LBO volume dropped by over 90% to under $10 billion. At the same time, Drexel Burnham Lambert was
tainted by the charge of insider trading against one of its managing directors,
Dennis Levine. Levine pled guilty and in
turn implicated one of his partners, Ivan Boesky. Boesky in turn, agreed to cooperate with the
SEC regarding his dealings with Michael Milken.

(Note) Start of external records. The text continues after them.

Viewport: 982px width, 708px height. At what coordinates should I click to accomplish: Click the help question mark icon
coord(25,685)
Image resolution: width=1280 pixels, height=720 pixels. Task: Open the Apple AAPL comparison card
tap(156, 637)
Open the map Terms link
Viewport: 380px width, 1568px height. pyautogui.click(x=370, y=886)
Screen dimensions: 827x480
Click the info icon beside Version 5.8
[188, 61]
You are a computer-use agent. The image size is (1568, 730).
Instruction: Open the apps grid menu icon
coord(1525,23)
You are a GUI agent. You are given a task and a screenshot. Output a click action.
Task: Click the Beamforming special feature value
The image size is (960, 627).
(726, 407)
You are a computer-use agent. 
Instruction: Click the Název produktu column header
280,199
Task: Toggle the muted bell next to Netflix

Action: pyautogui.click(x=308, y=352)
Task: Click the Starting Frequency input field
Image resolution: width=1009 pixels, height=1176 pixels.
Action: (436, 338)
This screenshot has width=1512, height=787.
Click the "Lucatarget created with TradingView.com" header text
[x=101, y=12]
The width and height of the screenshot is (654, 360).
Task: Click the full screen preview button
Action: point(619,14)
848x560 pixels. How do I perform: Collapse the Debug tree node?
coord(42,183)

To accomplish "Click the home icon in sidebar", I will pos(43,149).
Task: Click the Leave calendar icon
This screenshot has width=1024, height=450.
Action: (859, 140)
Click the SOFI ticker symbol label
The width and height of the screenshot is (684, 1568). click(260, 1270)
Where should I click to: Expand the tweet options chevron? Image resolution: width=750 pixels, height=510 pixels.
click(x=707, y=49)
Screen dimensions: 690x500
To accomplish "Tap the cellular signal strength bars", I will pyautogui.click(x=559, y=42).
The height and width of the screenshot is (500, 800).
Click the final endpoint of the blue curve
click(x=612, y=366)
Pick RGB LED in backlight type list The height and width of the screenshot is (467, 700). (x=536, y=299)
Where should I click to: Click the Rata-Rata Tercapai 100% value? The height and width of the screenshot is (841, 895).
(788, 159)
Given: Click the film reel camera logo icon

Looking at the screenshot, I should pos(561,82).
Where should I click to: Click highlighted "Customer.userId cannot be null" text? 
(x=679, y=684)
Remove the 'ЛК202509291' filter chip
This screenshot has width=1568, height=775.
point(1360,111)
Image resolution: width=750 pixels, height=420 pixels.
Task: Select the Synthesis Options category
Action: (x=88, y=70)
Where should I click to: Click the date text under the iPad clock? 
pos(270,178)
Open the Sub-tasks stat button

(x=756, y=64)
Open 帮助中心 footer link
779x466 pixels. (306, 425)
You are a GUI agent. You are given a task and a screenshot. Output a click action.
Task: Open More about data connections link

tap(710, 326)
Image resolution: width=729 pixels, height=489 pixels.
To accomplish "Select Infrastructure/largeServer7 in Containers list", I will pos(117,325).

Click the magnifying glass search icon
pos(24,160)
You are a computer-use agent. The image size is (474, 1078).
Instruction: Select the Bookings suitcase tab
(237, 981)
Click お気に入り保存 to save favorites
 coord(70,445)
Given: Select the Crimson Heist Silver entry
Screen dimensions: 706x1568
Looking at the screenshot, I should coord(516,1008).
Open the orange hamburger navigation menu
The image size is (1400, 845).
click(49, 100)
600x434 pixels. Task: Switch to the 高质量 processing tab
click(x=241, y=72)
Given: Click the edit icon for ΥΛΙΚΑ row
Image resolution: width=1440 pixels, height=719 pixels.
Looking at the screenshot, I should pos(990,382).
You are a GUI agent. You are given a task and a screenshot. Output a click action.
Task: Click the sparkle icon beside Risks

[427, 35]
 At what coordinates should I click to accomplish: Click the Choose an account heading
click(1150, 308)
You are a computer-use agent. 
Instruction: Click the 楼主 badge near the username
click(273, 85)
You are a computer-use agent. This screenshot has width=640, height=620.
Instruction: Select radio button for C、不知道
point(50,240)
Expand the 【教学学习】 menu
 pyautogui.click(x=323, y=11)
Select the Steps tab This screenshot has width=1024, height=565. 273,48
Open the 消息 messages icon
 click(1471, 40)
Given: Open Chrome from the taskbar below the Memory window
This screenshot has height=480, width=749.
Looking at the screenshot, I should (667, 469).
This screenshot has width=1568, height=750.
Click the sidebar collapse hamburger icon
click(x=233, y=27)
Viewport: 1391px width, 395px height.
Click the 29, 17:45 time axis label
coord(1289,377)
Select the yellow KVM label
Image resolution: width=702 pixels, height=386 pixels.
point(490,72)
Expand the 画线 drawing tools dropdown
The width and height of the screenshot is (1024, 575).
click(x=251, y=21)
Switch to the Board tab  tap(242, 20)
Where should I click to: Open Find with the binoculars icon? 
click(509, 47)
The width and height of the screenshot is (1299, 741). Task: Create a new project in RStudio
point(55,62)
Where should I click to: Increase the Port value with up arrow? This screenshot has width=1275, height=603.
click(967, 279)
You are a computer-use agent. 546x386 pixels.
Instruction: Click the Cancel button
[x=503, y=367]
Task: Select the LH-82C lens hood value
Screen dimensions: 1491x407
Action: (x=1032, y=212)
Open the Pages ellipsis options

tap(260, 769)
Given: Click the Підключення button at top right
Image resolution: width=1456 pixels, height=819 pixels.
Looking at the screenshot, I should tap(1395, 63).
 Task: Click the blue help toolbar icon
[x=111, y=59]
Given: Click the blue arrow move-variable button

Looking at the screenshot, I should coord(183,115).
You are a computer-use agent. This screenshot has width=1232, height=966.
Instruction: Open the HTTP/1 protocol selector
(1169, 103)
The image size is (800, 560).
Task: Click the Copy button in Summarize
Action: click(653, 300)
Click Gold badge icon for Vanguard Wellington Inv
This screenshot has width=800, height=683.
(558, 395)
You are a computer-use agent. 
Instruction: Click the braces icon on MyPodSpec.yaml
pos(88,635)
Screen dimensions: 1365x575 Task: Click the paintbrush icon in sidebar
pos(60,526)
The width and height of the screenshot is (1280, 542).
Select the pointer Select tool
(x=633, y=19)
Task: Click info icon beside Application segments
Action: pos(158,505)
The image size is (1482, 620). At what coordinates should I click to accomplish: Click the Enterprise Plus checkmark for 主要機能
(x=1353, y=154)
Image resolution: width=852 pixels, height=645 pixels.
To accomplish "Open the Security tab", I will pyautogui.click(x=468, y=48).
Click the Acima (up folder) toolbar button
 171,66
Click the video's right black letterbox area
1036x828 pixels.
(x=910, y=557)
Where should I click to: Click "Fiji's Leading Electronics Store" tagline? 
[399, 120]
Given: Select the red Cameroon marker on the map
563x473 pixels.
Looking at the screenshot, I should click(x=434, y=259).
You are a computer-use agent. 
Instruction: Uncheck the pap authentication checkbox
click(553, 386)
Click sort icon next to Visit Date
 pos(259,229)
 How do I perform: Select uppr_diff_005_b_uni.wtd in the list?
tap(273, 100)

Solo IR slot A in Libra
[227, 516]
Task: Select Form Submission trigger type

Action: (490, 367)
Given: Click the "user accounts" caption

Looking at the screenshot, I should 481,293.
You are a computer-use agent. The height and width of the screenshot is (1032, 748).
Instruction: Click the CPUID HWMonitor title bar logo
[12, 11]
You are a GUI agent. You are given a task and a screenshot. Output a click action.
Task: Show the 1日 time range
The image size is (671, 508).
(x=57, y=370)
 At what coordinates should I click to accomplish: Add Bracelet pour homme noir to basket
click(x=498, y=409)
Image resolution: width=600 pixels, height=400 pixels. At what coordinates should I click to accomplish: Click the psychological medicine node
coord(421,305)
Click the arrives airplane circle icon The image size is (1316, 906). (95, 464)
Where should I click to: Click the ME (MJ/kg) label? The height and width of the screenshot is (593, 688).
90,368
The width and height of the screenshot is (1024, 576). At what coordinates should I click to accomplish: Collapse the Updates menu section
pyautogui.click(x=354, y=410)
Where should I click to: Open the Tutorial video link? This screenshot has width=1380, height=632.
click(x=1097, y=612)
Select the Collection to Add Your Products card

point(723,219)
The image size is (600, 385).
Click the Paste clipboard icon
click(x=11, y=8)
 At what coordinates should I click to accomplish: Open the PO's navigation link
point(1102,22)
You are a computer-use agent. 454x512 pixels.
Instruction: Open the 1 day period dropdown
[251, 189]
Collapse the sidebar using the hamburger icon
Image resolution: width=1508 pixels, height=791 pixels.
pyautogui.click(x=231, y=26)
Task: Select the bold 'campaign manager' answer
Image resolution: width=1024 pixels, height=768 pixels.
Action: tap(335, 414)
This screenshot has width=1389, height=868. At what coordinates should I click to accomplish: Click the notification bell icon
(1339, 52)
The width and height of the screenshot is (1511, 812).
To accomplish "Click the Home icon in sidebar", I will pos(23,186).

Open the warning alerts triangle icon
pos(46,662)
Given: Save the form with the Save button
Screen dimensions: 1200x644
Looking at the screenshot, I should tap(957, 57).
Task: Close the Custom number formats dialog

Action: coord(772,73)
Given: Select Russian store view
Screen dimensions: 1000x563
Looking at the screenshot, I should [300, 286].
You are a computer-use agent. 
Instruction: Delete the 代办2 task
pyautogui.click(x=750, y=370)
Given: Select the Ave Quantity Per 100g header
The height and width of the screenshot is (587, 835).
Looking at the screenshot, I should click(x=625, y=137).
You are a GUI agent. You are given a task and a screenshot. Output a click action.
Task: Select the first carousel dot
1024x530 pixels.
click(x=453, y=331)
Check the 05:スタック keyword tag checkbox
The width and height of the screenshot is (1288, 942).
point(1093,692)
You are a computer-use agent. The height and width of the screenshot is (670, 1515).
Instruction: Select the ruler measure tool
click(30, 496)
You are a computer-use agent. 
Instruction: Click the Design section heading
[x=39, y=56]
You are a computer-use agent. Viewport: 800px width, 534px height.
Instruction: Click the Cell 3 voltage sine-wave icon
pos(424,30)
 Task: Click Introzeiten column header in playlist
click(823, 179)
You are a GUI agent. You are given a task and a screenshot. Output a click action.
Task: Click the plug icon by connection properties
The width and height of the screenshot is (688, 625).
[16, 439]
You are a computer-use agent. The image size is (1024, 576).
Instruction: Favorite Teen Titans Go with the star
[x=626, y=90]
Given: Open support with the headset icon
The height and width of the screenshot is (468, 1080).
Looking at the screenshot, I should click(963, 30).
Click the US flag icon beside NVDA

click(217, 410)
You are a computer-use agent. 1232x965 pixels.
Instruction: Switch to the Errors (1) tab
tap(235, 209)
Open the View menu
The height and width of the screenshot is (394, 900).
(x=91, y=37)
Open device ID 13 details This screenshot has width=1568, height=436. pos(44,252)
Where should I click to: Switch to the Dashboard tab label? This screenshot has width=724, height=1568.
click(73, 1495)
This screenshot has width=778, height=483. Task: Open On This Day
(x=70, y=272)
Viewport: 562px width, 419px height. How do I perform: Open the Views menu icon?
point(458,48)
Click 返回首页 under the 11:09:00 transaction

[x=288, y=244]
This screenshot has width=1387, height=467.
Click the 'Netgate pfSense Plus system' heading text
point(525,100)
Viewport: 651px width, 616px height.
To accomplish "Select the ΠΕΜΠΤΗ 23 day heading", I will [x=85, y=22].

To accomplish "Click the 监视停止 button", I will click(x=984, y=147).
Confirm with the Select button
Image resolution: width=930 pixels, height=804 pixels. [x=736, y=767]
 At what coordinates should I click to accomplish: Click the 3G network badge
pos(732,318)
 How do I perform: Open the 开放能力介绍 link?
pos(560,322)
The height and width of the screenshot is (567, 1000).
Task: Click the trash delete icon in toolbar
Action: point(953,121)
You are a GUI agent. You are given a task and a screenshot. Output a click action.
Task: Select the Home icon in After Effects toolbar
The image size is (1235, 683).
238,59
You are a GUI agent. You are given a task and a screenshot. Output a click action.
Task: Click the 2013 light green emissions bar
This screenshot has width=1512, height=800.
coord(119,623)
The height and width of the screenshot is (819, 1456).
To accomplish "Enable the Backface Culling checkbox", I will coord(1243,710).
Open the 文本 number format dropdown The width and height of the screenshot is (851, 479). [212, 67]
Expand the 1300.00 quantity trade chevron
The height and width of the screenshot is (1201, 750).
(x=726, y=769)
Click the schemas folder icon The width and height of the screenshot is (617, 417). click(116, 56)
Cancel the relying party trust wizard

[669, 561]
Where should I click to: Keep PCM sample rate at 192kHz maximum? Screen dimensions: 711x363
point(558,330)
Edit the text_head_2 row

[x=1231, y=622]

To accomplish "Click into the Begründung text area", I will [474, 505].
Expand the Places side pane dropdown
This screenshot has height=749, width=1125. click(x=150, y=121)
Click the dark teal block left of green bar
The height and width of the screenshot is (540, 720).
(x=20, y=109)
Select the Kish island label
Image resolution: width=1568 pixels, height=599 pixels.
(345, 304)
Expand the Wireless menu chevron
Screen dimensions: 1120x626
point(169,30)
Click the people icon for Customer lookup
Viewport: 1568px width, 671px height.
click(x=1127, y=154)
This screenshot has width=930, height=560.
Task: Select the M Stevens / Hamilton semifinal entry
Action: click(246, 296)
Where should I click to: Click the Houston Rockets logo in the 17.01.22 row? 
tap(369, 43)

The SEC initiated an investigation of the firm which dragged on for more
than two years with Drexel finally pleading “no contest” to six felonies and
agreeing to pay a fine of $650 million.
During this time, junk bond activity slowed dramatically and funding
declined.
Venture Capital and Technology. The Second Boom (1993 – 2000)
Source:
National Venture Capital Association
Source:
Bain & Company
During the
second boom, both venture capital and levered investments experienced a
re-birth, with the former leading the way.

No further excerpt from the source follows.